Thursday, August 20, 2009

Performance management in the cloud

Researchers from the University of New South Wales report that performance can vary by 20x. http://www.itnews.com.au/News/153451,stress-tests-rain-on-amazons-cloud.aspx

It would be good to see the details on the tests. But at a high level the article makes sense. All clouds are based on an over-subscription model. There are more virtual servers on host machines than equivalent hardware. The theory is that most hardware is utilized at the 10% level and there is excess capacity available. There is no guarantee that all the equivalent hardware that you want is available when you want it in any virtualized environment including the Amazon, Microsoft or Google clouds unless they are being managed.

One question is whether the 20x difference is significant, e.g., if response time varies from .5 seconds to 10 seconds.
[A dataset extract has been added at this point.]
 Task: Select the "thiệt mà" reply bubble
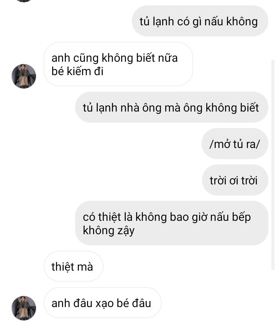click(74, 266)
This may not be important to the business and the application that is placed in the cloud.

The article also says that that the clouds are not offering the tools necessary to manage service levels. In many cases, I believe that when one buys infrastructure as a service, e.g., Amazon EC2 and RackSpace, one also has to deploy application management tools in the cloud to manage availability, capacity and performance service levels. This is the same requirement that one has if one deploys real metal or virtual machines in a private environment. It will be interesting to see what Microsoft and Google offer for management tools for their web services in the cloud offerings.